You can find more information about this weeks, and previous weeks challenges at:

  https://theweeklychallenge.org/

If you are not already doing the challenge - it is a good place to practise your
**perl** or **raku**. If it is not **perl** or **raku** you develop in - you can
submit solutions in whichever language you feel comfortable with.

You can find the solutions here on github at:

https://github.com/drbaggy/perlweeklychallenge-club/tree/master/challenge-2065/james-smith

# Task 1: Shortest Time

***You are given a list of time points, at least 2, in the 24-hour clock format `HH:MM`. Write a script to find out the shortest time in minutes between any two time points.***

## Solution

We will do a pairwise comparison of each pair. The shortest time for any pair is either going from the absolute differences in times directly - OR going through midnight. These are `abs( t1 - t2 )` or `abs( t1 + t2 - 1440 )`. The code becomes:

```perl
sub shortest_time {
  my $min = 1_440, @_ = map { @Q = split /:/; $Q[0]*60 + $Q[1] } @_;
  while( defined (my $t = shift) ) {
    abs( $t-$_       ) < $min && ( $min = abs $t-$_       ),
    abs( $t+$_-1_440 ) < $min && ( $min = abs $t+$_-1_440 ) for @_;
  }
  $min
}
```

Now how efficient is this - though - is there a better way to use built-in perk functions?

If we sort the times in order, we only have to compare the `n` gaps, from the last to the first through midnight and each of the subsequent neighbours.

This gives us two alternative code blocks:

```perl
sub shortest_time {
  @_ = map { my @Q = split /:/; $Q[0]*60 + $Q[1] } sort @_;
  my $min = 1440 + (my $t = shift) - $_[-1];
  ($_-$t<$min) && ($min=$_-$t), $t=$_ for @_;
  $min
}
```

or:

```perl
sub shortest_time {
  @_ = sort { $a<=>$b } map { my @Q = split /:/; $Q[0]*60 + $Q[1] } @_;
  my $min = 1440 + (my $t = shift) - $_[-1];
  ($_-$t<$min) && ($min=$_-$t), $t=$_ for @_;
  $min
}
```

Which of these is fastest?
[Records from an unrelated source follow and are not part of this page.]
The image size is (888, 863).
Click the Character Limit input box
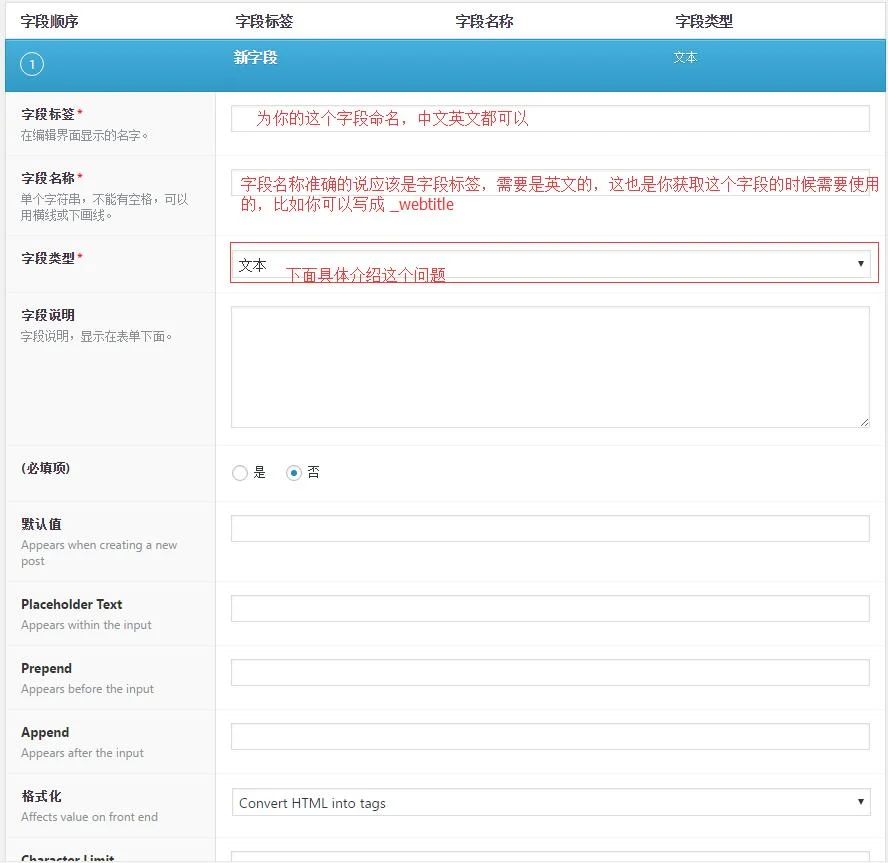click(x=550, y=858)
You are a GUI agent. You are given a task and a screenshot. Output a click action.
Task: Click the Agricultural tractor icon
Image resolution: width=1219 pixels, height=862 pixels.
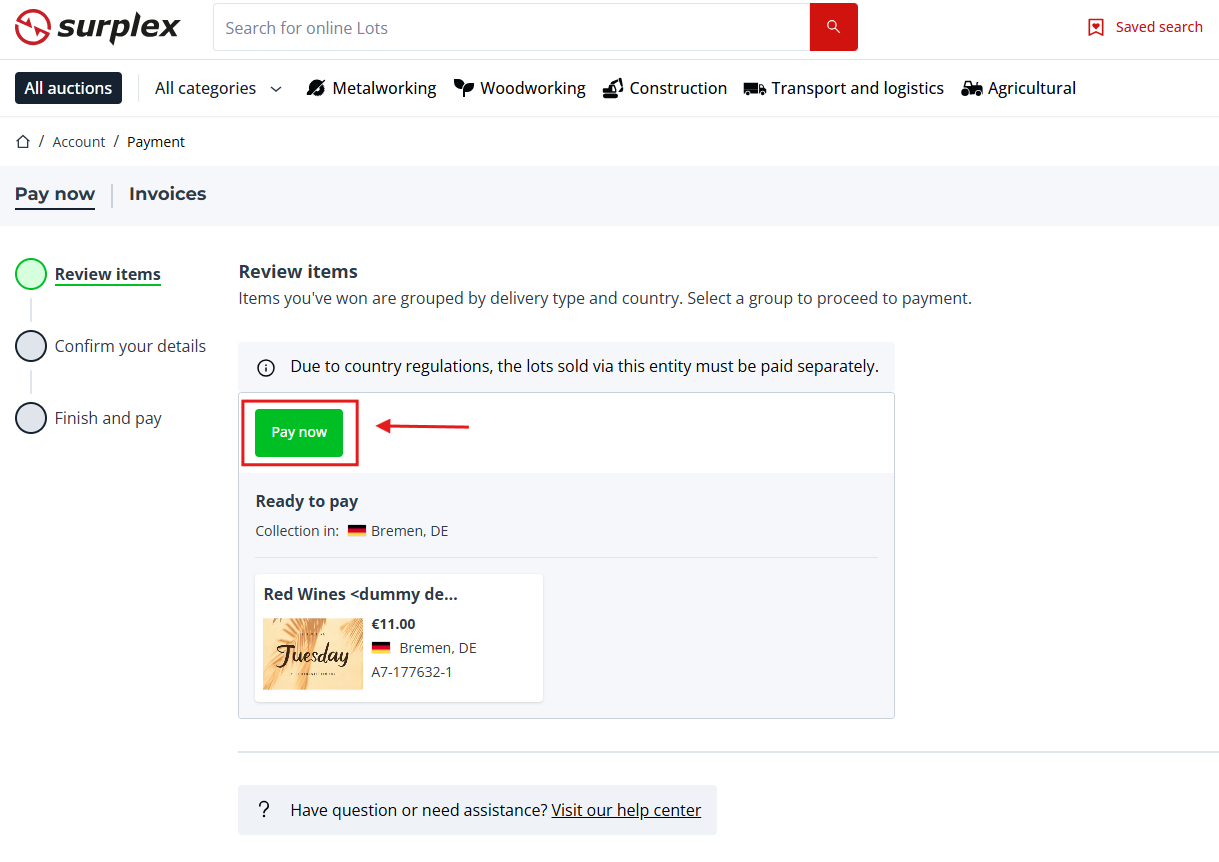(972, 88)
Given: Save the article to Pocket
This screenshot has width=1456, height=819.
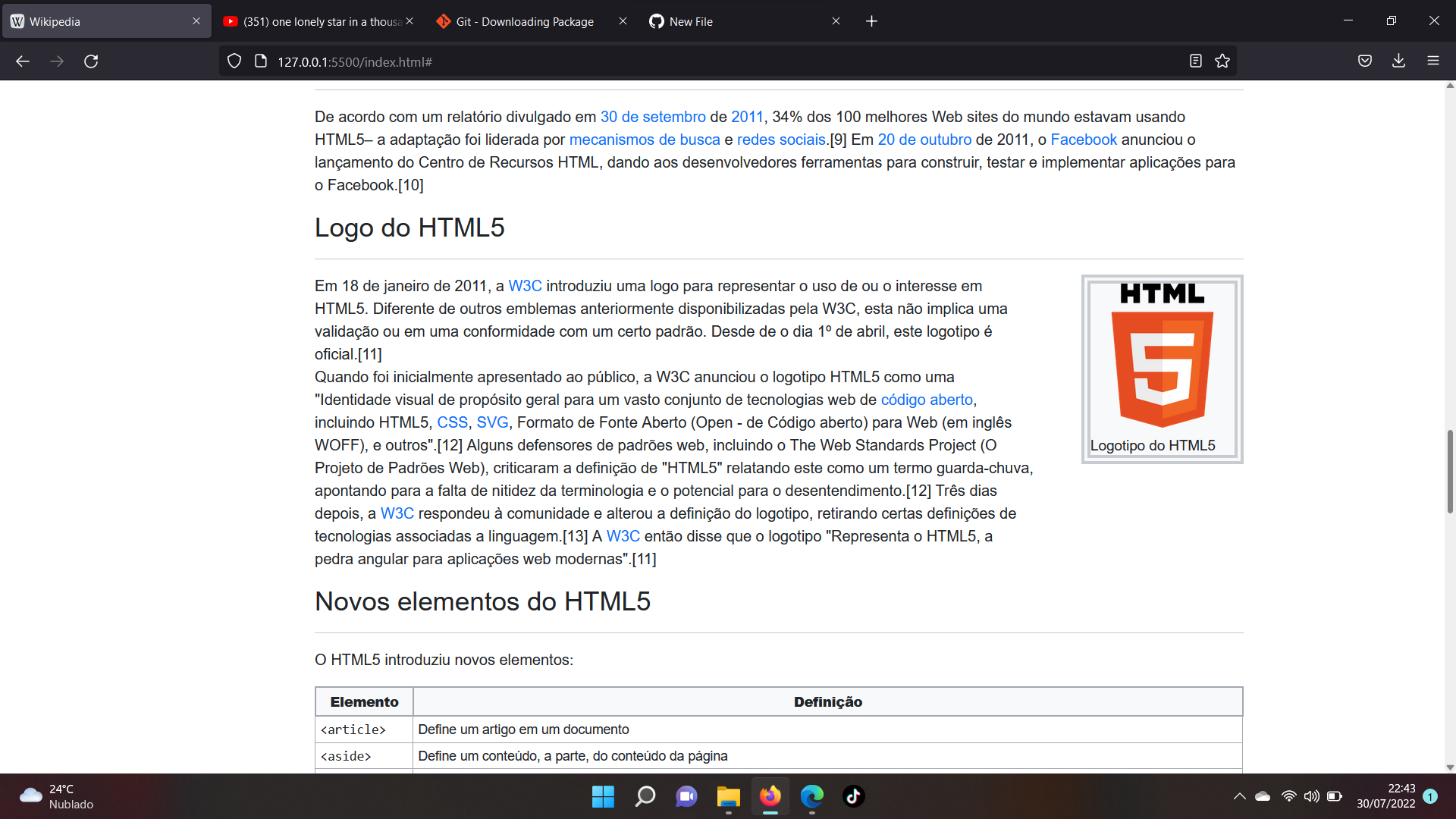Looking at the screenshot, I should click(1364, 61).
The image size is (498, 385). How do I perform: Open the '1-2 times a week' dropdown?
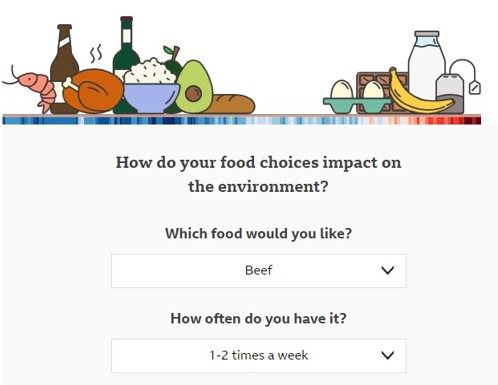259,355
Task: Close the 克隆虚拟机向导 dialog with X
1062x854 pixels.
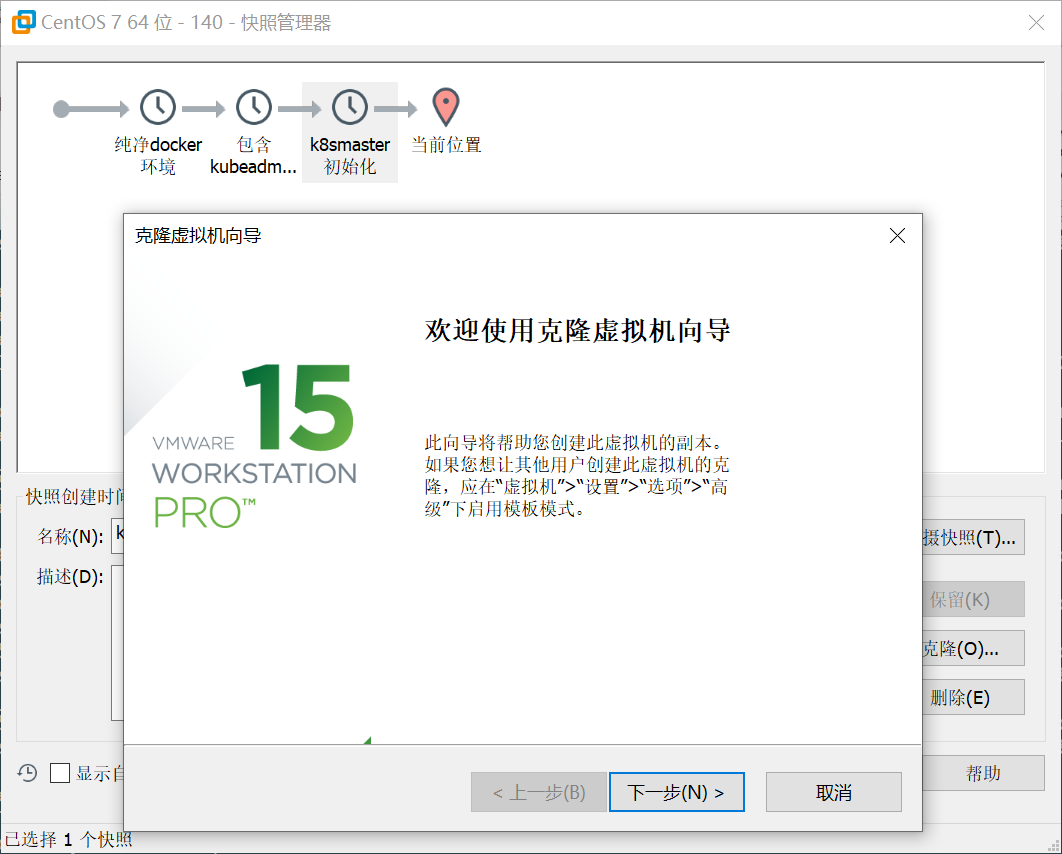Action: click(x=897, y=236)
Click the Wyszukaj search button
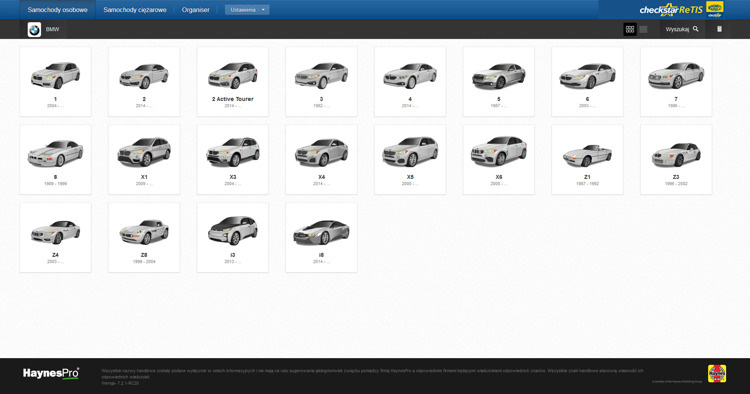The width and height of the screenshot is (750, 394). coord(682,29)
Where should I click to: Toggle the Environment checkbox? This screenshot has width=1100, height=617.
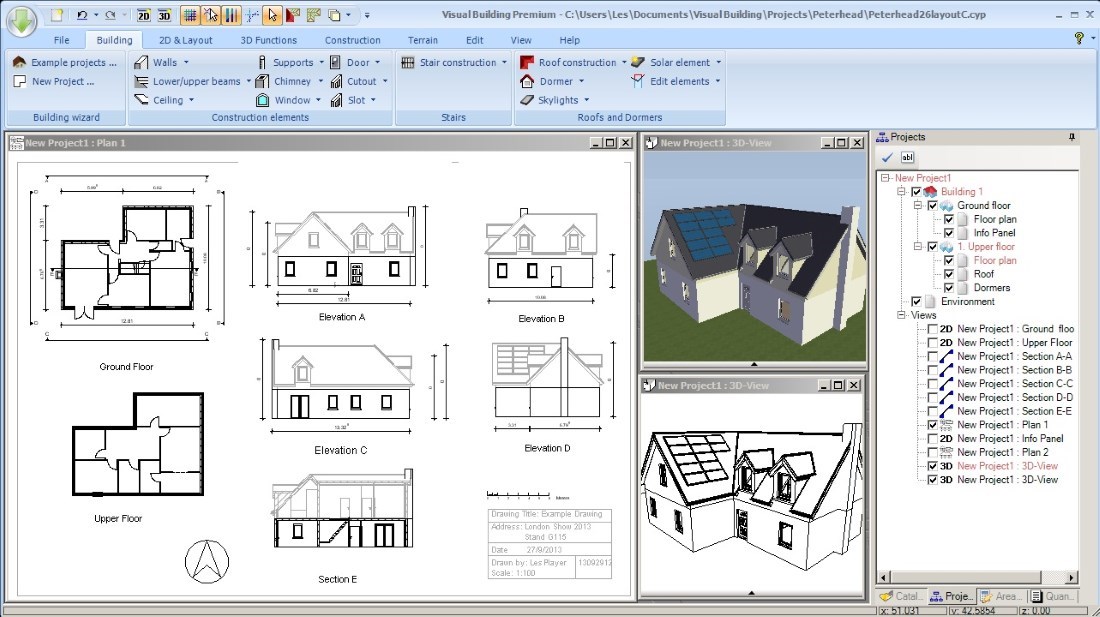[916, 301]
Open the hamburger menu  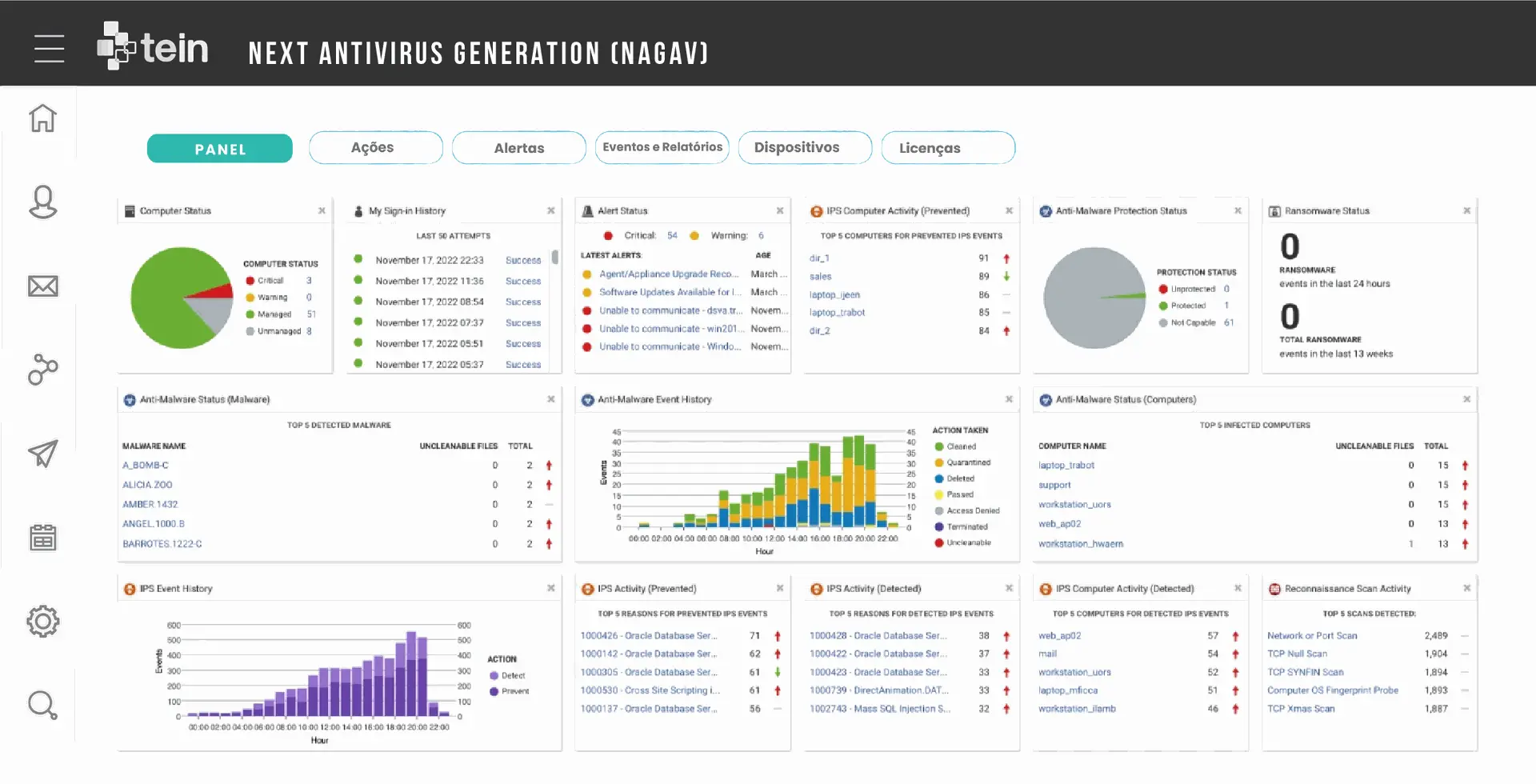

The `sort` method is much more efficient than the pairwise approach (It's `O(n.log n)` where the pairwise solution is `O(n^2)`. Of the two the second numeric `sort` after the `map` if slightly faster than the `map` after the string `sort`.

# Task 2: Array Pairings

***You are given an array of integers having even number of elements. Write a script to find the maximum sum of the minimum of each pairs.***

## Solution

There is a trick here - the optimal solution is achieved by sorting the array into order and then chunking into to pairs... Then take the minimum of each...

```perl
sub max_sum_pair_min {
  my $t = 0, @_ = sort {$a<=>$b} @_;
  $t += shift, shift while @_;
  $t
}
```

When we `shift`, `shift` the first value is added to the total, the second value is discarded.